Die wirtschaftlichen Rahmenbedingungen in Deutschland sind aktuell immer noch nicht zufriedenstellend. Wenngleich die neue Bundesregierung den Umschwung eingeleitet hat, so braucht es Zeit, bis sich die Wachstumseffekte zeigen. Das Bruttoinlandsprodukt tritt seit sechs Jahren auf der Stelle. Bei der realen Wirtschaftsleistung liegen wir aktuell auf dem Niveau des Jahres 2019. Das bedeutet sechs verlorene Jahre! Eine solche wirtschaftliche Durststrecke gab es in der Geschichte der Bundesrepublik noch nie!
Die hessische Wirtschaft hat sich übrigens in den vergangenen Jahren im Ländervergleich noch gut geschlagen: In den Jahren 2021 bis 2024 ist sie durchgängig stärker gewachsen als der Bundesdurchschnitt. Selbst in den Rezessionsjahren 2023 und 2024 konnte unsere Wirtschaft nach den vorliegenden statistischen Zahlen ein kleines Plus von 0,4% bzw. 0,6% erzielen. Das zeigt: Hessen ist ein starkes und gut regiertes Land, und wir wollen, dass das auch in Zukunft so bleibt! Die langanhaltende wirtschaftliche Schwächephase macht mittlerweile auch vor dem Arbeitsmarkt nicht mehr halt. Die Arbeitslosigkeit ist zuletzt kontinuierlich gestiegen.

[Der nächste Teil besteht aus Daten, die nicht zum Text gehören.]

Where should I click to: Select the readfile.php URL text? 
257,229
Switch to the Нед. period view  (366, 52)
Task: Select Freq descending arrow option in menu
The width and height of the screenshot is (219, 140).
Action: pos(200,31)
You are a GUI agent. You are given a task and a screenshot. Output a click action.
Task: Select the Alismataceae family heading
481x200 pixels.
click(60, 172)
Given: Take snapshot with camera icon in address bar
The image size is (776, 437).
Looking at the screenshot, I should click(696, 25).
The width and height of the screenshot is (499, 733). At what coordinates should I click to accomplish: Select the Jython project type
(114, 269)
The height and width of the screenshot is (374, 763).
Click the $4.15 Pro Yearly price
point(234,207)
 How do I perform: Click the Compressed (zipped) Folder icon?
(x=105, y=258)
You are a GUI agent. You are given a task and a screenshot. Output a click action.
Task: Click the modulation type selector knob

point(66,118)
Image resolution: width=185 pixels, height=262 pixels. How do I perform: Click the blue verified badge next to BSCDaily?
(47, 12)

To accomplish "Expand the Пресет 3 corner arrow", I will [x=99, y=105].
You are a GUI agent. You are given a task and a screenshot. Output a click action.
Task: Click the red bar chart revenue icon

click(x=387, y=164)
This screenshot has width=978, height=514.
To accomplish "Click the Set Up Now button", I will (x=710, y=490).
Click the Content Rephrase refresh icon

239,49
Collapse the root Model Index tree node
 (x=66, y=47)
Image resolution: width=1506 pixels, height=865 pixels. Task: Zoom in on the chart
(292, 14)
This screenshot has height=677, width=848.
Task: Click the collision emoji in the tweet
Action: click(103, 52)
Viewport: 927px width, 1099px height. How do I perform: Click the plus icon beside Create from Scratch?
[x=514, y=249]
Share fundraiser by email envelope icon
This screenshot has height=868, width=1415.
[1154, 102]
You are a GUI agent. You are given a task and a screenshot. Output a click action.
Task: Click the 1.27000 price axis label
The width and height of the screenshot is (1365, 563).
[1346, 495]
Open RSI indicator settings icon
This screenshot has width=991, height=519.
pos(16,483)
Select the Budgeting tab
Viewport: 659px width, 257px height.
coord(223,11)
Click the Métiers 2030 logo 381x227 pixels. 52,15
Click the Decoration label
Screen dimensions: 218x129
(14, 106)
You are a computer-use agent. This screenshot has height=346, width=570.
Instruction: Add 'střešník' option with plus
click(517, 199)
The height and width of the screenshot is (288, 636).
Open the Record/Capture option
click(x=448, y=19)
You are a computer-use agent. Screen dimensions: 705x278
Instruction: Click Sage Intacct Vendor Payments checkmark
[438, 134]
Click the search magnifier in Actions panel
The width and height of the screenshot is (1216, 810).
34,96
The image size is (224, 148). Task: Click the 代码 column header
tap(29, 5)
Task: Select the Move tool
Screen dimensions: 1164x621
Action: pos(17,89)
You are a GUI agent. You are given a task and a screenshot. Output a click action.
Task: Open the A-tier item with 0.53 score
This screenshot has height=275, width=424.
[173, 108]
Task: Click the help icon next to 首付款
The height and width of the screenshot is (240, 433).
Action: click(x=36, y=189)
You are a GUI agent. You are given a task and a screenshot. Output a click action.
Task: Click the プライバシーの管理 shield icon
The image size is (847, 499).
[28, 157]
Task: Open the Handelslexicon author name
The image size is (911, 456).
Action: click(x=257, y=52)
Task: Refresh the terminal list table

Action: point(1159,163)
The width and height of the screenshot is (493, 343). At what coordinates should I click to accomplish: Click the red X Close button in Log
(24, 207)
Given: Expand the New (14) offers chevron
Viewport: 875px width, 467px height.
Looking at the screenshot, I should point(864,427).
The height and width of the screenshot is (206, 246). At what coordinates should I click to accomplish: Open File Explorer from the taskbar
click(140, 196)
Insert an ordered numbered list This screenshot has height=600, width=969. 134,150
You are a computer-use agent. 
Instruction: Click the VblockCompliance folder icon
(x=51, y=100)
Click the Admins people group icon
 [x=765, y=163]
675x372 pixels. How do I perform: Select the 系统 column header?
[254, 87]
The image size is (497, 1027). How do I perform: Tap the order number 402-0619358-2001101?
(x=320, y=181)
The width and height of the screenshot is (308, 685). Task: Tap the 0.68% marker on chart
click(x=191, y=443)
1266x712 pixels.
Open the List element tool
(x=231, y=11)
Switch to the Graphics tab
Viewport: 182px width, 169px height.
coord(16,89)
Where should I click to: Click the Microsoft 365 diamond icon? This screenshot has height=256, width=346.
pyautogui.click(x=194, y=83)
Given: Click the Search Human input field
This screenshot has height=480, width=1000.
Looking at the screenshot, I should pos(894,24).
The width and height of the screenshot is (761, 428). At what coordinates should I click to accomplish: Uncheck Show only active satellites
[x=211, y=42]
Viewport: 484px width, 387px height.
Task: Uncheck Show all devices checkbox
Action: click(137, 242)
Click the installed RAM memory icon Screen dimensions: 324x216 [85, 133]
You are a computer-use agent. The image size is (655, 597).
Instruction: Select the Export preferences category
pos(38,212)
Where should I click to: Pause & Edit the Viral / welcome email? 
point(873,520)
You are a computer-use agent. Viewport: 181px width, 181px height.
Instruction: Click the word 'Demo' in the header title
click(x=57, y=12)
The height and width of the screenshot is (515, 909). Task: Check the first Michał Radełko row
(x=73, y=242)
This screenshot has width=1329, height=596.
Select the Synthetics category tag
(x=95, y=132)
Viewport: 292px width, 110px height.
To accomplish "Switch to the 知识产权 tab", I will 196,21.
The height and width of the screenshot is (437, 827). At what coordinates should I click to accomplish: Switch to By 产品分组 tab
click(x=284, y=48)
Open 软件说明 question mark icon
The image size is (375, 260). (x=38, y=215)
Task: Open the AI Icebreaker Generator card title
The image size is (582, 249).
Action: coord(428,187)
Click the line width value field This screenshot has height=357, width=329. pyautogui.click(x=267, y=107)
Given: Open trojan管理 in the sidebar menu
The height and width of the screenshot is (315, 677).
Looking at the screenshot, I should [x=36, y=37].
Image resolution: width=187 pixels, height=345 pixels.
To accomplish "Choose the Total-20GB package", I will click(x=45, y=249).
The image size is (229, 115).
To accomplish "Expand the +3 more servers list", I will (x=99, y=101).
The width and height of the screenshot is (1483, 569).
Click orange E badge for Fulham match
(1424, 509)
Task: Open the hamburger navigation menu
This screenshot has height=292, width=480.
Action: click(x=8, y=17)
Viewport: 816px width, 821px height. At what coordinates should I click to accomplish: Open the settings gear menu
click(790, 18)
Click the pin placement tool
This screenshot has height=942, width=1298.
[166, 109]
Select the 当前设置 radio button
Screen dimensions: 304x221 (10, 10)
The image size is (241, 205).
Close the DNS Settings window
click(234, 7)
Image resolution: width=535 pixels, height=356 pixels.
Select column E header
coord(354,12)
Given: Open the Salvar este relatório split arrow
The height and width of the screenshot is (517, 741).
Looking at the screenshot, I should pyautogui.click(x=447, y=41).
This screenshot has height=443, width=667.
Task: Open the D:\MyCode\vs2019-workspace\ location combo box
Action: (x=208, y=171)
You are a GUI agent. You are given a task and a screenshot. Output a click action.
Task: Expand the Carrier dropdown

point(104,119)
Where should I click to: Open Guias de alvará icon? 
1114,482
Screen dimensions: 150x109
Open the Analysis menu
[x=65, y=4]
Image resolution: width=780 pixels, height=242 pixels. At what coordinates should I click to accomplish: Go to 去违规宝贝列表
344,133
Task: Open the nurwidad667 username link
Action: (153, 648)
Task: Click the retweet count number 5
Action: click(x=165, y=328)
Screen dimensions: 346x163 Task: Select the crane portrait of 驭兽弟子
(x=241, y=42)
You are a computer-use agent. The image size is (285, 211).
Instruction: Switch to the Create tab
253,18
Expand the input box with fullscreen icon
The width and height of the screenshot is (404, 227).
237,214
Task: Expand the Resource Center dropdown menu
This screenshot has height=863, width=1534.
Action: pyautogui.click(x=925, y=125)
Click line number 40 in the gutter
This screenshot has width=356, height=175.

Das muss uns alle mit Sorge erfüllen. Wir brauchen endlich eine Trendwende beim Wirtschaftswachstum.
Und natürlich wirkt sich die schwächelnde Wirtschaft auch auf die Zahlen des Landeshaushalts aus. Alleine aufgrund des fehlenden Wirtschaftswachstums fehlen für sich genommen rund zwei Milliarden Euro Steuereinnahmen. Im Hinterkopf müssen wir zudem die Mindereinnahmen aufgrund der zahlreichen Steuerrechtsänderungen der vergangenen Jahre behalten. Diese summieren sich für Hessen noch einmal überschlägig auf rund 1,5 Milliarden Euro pro Jahr. Alles zusammengenommen kommen wir damit auf eine Lücke in einer Größenordnung von rund 3,5 Milliarden Euro.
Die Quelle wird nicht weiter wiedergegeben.